Le mouvement de désobéissance écolo «Extinction rebellion» débarque en France

Né en Grande-Bretagne, le mouvement — Steve Parkins/REX/Shutterstock/SIPA

Environ un demi-millier de personnes sont venues dimanche à Paris participer au lancement en France d’«Extinction Rebellion», mouvement international appelant à la désobéissance civile non-violente contre l’inaction climatique. «Extinction! Rebellion!», a scandé place de la Bourse la petite foule, composée de toutes générations, comptant parmi elle des familles et hérissée de drapeaux frappés d’un X cerclé.

Le mouvement est né en Grande-Bretagne fin 2018 à l’initiative d’universitaires notamment, inspiré par la stratégie de lutte pour les droits civiques aux Etats-Unis dans les années 60. Il s’est depuis étendu à plusieurs pays, dont les Etats-Unis, via les réseaux sociaux.

« Aujourd’hui, nous officialisons notre existence »

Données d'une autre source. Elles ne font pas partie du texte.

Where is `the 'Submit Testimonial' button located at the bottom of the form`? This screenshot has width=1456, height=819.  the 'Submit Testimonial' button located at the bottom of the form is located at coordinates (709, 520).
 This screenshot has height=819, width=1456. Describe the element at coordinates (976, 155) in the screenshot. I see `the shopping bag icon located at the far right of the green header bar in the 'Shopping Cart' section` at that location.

«Aujourd’hui nous officialisons notre existence» en France, a expliqué à l’AFP Henri Parmentier, un porte-parole, évoquant 2.000 membres dans l’Hexagone. «Manifester, pétitionner, changer ses comportements individuels… on l’a fait, et on voit que ça ne change rien. L’étape suivante c’est agir, s’interposer, déranger, de façon non violente». Cet opticien parisien de 31 ans dit s’engager pour la première fois en tant que militant, après s’être documenté sur le réchauffement climatique. Tout comme Jonas, 23 ans, étudiant à Sciences Po, venu de Lyon. Jean-Pascal Péan, chauffeur de taxi des Hauts-de-Seine, était déjà mobilisé dans les actions anti-publicité. «Ce mouvement, c’est le résultat de 20 ans de prise de conscience», dit-il.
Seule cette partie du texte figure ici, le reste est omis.